Five others were taken to hospital and one remains in critical condition, Leicestershire Police said.
The sudden blast took place at 7pm on Sunday about a mile west of the city centre and saw police cordon off around 60 homes on Carlisle Street and Hinckley Road.
Leicestershire Fire and Rescue sent six fire engines to the scene, and said the building had suffered a “pancake collapse”.
Firefighters worked through the night to dig through rubble and tackle the explosion’s subsequent blaze.
Police believe there may still be people unaccounted for after the incident, and emergency crews are continuing a “search and rescue” operation at the site on Hinckley Road.
Residents reported hearing a low booming sound and feeling their houses shake when the explosion occurred.
The three-storey shop at the centre of events on Hinckley Road, with a residential flat situated above it, suffered a “pancake collapse” as a result of the incident, according to a fire and rescue spokesman.
Superintendent Shane O’Neill, of Leicestershire Police, said: “There are now five confirmed fatalities and a number of people still undergoing treatment in hospital.
“The building consisted of a shop premises on the ground level and a two-storey flat above it. We believe there may be people who have not yet been accounted for and rescue efforts continue in order to locate any further casualties.
“Although the cause of the explosion is not yet known, there is no evidence that this is linked to terrorism.”
Updating the media on the rescue operation, Leicestershire Fire and Rescue Service group manager Matt Cane said parts of the building were being shored up as the search continued.
Describing conditions at the blast scene as very hazardous, Mr Cane said: “Unfortunately during our operations over the past few hours we have located five bodies within the remains of the building.
“At this stage our search and rescue operations carry on in the hope that there’s a possibility that people are trapped within any of the voids. But obviously as time goes on, that becomes less likely.
“We are slowly and methodically trying to make the area safe and get into the areas where we could potentially find further casualties.”
Andrew Brodie, the assistant chief fire officer for Leicestershire Fire and Rescue Service, earlier described the “tremendous effort” of crews as they continued to dig through rubble and tackle the blaze.
Mr Brodie also said on Twitter that work was continuing to ensure those directly affected by the incident were being looked after.
He had earlier described conditions for firefighters as “arduous” on a “bitterly cold night”.
Residents living in the streets off Hinckley Road rushed to help those caught up in the blast, including a young boy who was heard crying in the rubble.
Tony Hartley, who lives around 50 yards away from the blast site, told the Press Association: “Me and a friend lifted up a steel girder with about five other blokes and removed a bloke from underneath it.
“We then turned round, saw rubble and heard a little boy crying. There was me and another bloke sifting through the rubble and we managed to pull the little boy out.”
Mr Hartley said the boy, thought to be aged between 10 and 13, was able to walk after being freed.
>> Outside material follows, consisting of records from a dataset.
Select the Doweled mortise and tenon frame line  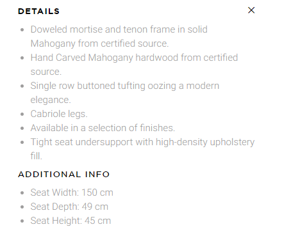(x=119, y=29)
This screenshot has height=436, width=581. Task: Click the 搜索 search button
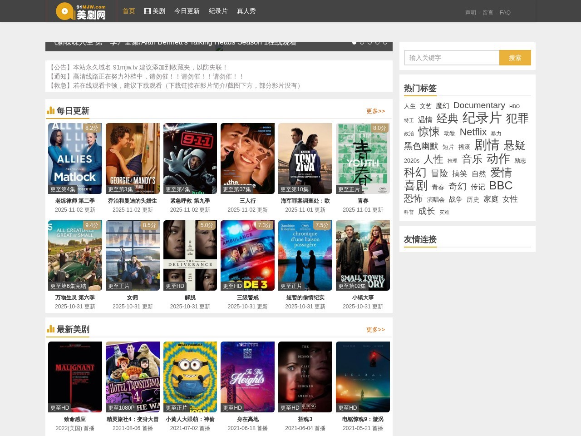tap(515, 58)
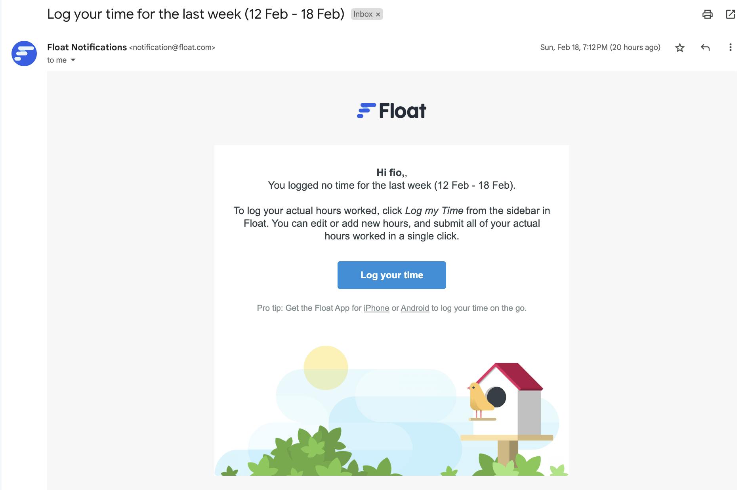Click the timestamp showing 20 hours ago

[x=600, y=47]
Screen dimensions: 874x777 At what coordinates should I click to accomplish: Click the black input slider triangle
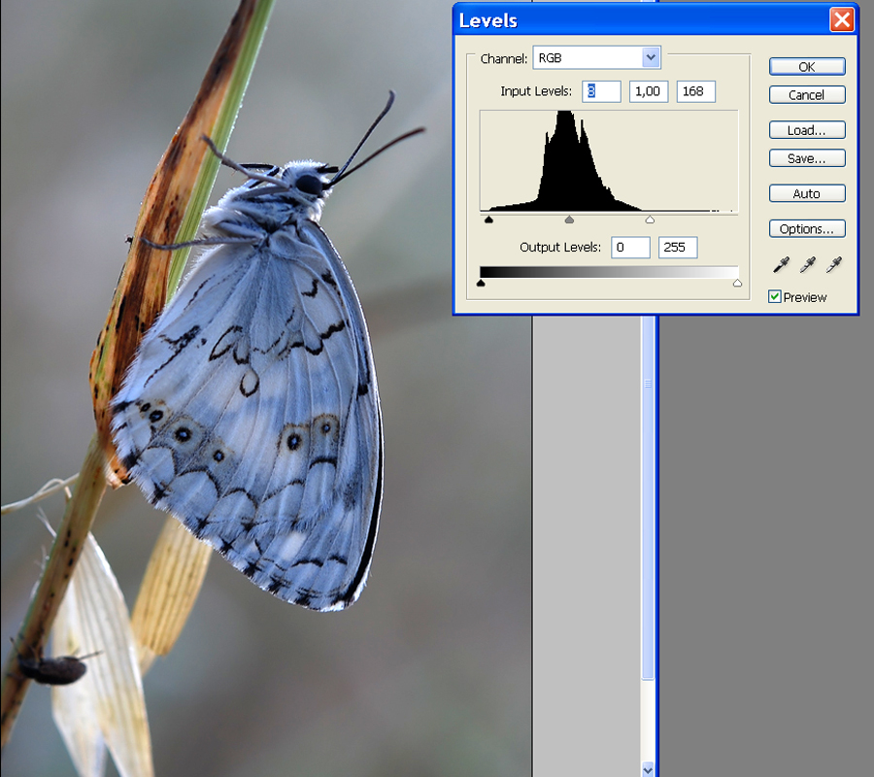point(488,220)
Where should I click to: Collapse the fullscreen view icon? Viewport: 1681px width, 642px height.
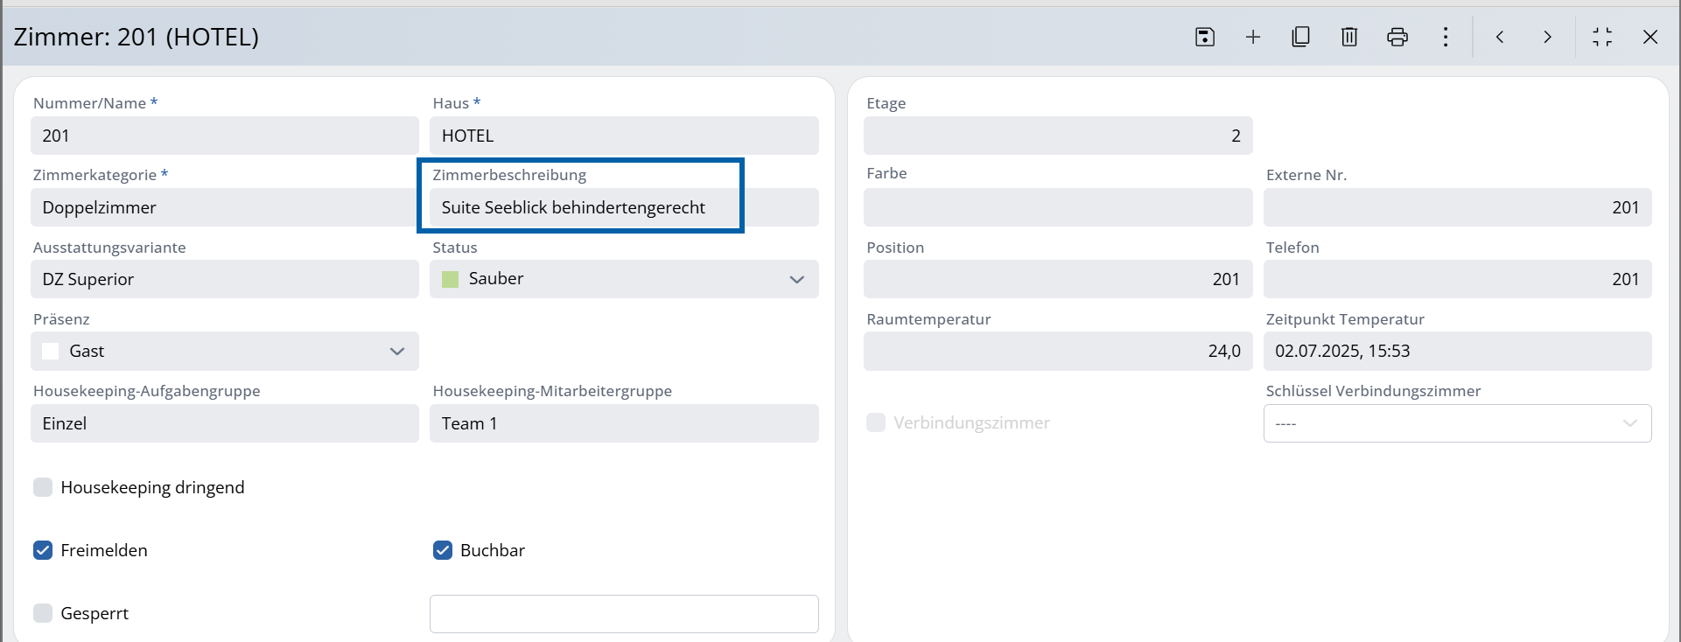pos(1602,37)
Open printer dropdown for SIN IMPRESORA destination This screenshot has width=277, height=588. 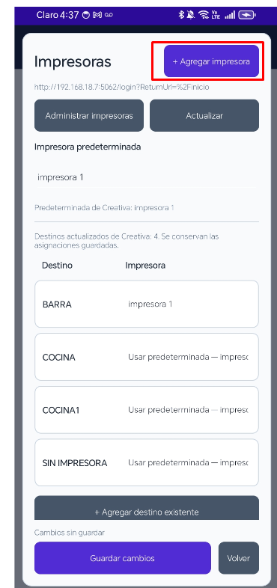[x=191, y=463]
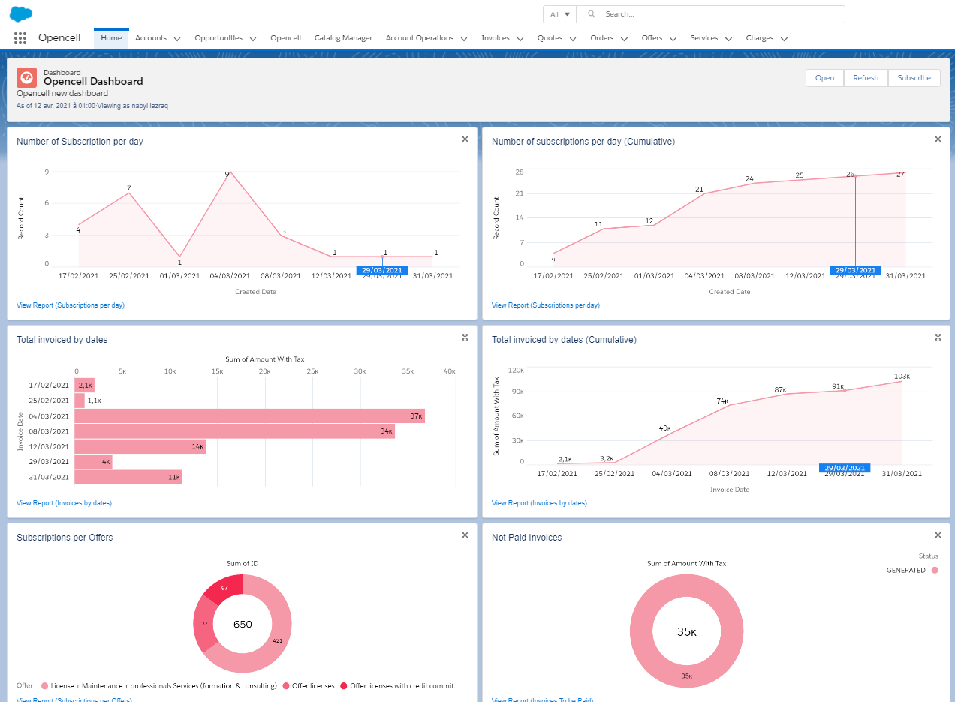The image size is (955, 702).
Task: Open the Charges tab dropdown chevron
Action: [x=784, y=39]
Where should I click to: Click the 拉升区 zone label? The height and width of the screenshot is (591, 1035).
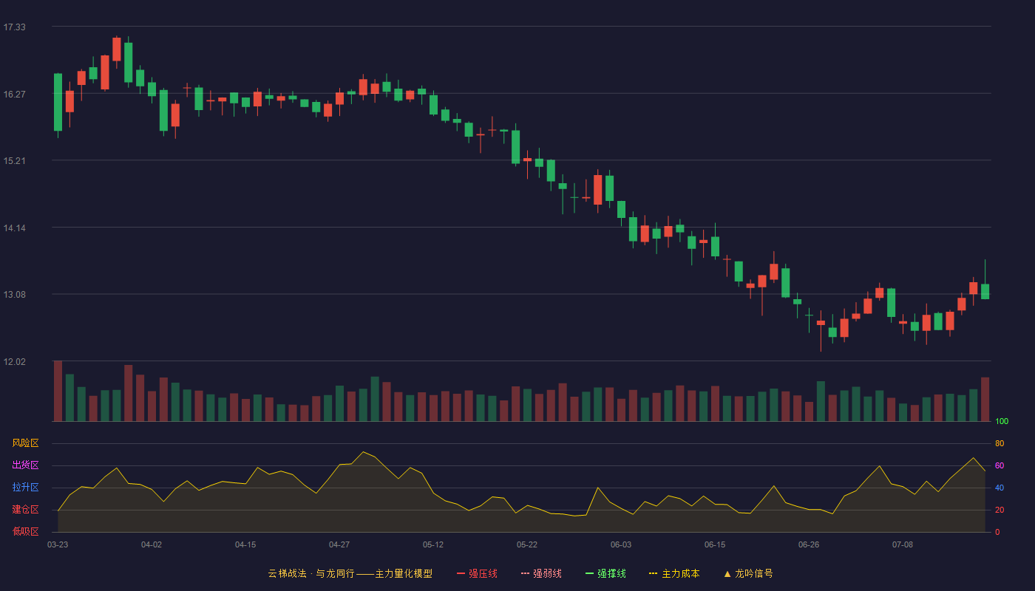pos(25,488)
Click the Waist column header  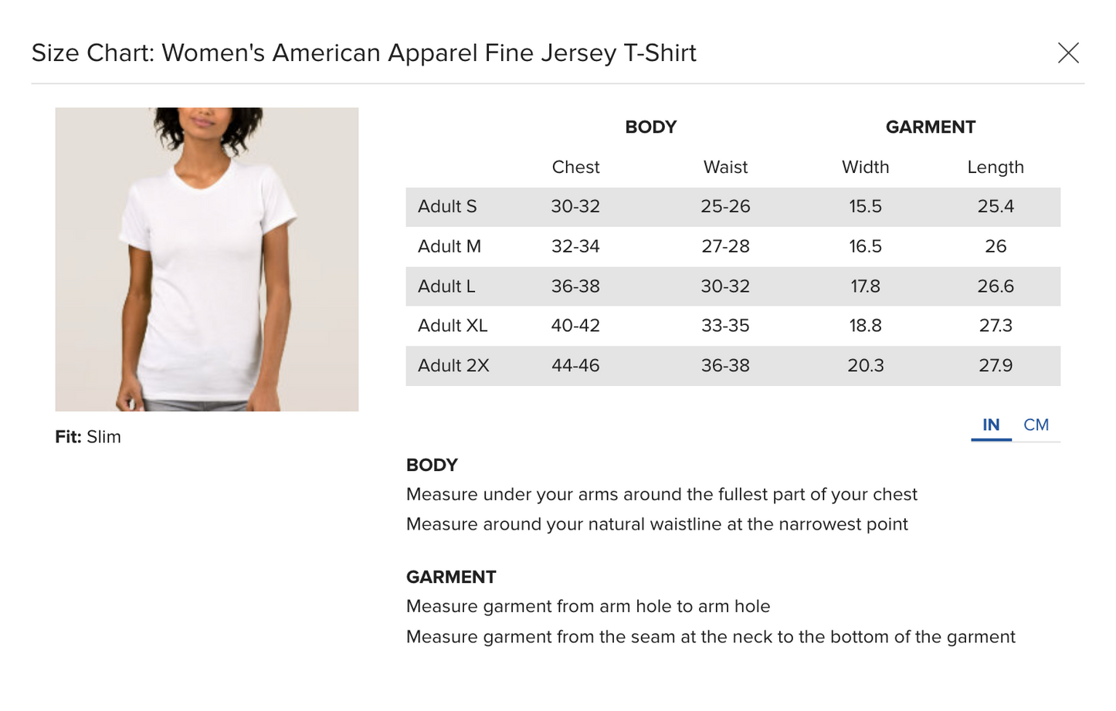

Lee Blankley, who lives in nearby Minehead Road, said his bed shook and “felt like it was going in the air” as the blast occurred.
“Then I had a phone call straight away from a neighbour,” he said. “She was screaming. She had gone in shock. I ran down to the top of the street to see if I could help but there were already loads of people there.”
Witness Tahir Khan said: “I was driving past when it happened.
“Loads of people were gathered and there was gas and flames coming out of the building.
“I looked on the road and half the building was on the road. Literally the whole of the side of the building had been blown out.
“I couldn’t believe it, it was like a Hollywood movie.”
Speaking to Sky News, Kat Pattinson, who lives on the same road as the fire, said: “We are down the same street – about 500 metres from where the blast has taken place and our whole house shook.
“We checked on our children first and foremost and then we went outside.
“There is just an awful lot of smoke here at the moment and the whole area is cordoned off.”
One BBC journalist, John Alexander, said: “I live about 80 yards away from where it happened.
“I felt a tremor, what felt like an earthquake shock and I heard a very low boom that sounded like a very, very fast release of pressure.
“I thought my house was going to fall down on top of me and all my neighbours have said the same thing.
“I saw one guy get pulled out and he’ll be very lucky if he wasn’t killed.”
Police said an investigation will take place to establish the cause of the explosion.